I think anything we feel on the outside of can make us feel less than good in a lot of ways. Even if people don’t intend us to feel that way, sometime we just do and it can’t be helped.
Comment by: Helen
8Bob wrote:
Because we filter things through our own perspective and experiences we can hear things that weren’t intended. As you said, that ‘can’t be helped’ - it’s out of the control of the other person.
However if they are paying attention and have good people skills they can quickly clarify what they did and didn’t intend us to hear. Minimizing the hurt caused.
If they don’t have good people skills or don’t care or think it’s up to us not to hear things they never said, or to deal with it ourselves if we do, then they’re likely to perpetuate cycles of miscommunication and hurt. Possibly without even realizing it.
Comment by: benjamin ady
9Well it is a two way thing, though, isn’t it? I mean that’s relationship and communication–me trying to say it in a way that you can hear what I’m saying, and you trying to listen in a way that you hear what I said. And vice versa =)
Comment by: Bob
10Helen — Agreed. A little sensitivity to some one else’s viewpoint can go a long way. Unfortunately, sometimes the more comfortable people become in their own views, the less they remember that not everyone shares or is comfortable with their position. Especially in groups. This is a big failing in a lot of churches. Theological and moral interpretation takes precedence or an equal position with the gospel and hampers the effectiveness of both. People hear positions and may feel judged, but in reality it’s often a difference in the basis of belief. If that’s never explained or discussed you can’t make a connection.
Comment by: Helen
11Benjamin, I agree; if it’s two way the likelihood of miscommunication is minimized.

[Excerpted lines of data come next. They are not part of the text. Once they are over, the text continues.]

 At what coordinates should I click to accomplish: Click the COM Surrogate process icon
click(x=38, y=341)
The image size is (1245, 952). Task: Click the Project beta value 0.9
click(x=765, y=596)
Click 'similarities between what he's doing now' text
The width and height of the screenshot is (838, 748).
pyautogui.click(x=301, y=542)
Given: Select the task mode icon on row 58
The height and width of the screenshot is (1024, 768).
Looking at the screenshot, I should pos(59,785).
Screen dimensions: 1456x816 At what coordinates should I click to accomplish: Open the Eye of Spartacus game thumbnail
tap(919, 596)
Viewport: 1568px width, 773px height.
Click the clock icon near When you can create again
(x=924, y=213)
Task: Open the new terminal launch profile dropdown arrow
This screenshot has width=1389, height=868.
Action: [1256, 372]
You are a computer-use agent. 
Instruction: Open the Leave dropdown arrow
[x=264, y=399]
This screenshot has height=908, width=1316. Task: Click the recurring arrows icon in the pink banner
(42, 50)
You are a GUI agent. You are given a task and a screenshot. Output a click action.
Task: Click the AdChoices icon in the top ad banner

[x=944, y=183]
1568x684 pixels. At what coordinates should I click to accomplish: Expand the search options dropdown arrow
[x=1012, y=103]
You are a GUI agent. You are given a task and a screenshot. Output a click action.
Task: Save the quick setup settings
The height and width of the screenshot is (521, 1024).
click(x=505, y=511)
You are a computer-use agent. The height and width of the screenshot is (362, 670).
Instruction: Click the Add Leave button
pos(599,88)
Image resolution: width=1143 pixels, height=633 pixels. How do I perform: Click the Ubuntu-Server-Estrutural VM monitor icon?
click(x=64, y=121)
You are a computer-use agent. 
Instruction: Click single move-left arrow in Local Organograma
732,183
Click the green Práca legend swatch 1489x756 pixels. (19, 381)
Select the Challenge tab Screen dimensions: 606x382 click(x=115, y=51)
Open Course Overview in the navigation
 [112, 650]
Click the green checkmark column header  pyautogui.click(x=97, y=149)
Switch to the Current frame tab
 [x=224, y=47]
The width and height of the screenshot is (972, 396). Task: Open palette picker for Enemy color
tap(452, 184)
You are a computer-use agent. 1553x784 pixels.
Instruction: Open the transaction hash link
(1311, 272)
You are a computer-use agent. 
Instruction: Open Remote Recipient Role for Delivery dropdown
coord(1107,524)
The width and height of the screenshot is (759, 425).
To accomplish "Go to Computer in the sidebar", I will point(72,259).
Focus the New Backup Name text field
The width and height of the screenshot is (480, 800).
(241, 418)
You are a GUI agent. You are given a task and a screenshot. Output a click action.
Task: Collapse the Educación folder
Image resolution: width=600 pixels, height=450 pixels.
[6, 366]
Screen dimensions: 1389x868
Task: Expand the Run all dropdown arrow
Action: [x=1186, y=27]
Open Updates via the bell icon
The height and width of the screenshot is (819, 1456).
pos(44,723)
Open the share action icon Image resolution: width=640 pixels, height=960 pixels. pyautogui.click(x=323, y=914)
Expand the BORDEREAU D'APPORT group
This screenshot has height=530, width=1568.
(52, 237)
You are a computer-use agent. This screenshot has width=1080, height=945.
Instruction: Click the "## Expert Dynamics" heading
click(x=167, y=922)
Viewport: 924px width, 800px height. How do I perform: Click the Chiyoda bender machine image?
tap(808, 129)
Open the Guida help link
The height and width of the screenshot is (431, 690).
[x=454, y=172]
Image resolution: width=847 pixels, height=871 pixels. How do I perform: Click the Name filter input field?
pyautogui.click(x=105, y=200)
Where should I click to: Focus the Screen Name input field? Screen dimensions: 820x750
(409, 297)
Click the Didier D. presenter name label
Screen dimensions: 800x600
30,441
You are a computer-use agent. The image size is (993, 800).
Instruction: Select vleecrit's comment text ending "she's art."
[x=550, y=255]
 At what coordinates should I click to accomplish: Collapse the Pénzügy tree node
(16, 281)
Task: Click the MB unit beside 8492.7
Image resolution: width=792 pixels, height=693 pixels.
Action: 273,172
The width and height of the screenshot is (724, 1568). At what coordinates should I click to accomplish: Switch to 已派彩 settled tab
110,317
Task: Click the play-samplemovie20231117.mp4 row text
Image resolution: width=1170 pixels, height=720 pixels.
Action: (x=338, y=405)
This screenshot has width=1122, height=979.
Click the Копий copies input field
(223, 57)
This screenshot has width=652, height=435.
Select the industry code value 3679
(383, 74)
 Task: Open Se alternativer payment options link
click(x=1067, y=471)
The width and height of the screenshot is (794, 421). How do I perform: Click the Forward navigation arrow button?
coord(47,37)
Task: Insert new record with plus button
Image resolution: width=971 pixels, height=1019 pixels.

Bob, yes, I think that’s why it’s good to be friends with people with different beliefs.
Comment by: gecko
12Faith is something between God and me, and I don’t think anyone should judge it. And it’s the same for everybody else. But I had very good experiences talking with people of another church or from another faith. Sometimes they just see things where I have a filter and am blind. But I’ve stopped to justify my faith. If that’s necessary, I close up. That doesn’t make me a favorite for many , but life is much better this way.
Comment by: Helen
13gecko, I understand about closing up rather than justifying your faith. I’ve found that sometimes it works better to change the subject or end the conversation than a have a conversation that doesn’t seem to resolve anything and as best I can tell leaves us both frustrated.
Comment by: gecko
14And life has so many facettes! It’s always frustrating talking with somebody who has just one subject, even if this is faith and the Bible. Take any two Christians and you’ll find out that they disagree on something. I don’t know how it is in America, but here often Christians tend to look for differences and start trying to “convert” the other. I’d rather have a new nice idea for arts and crafts, cooking, furnishing, teaching, hiking, photographing, … you name it. Life could be so much nicer if people could respect the other and his/her opinions or viewpoints.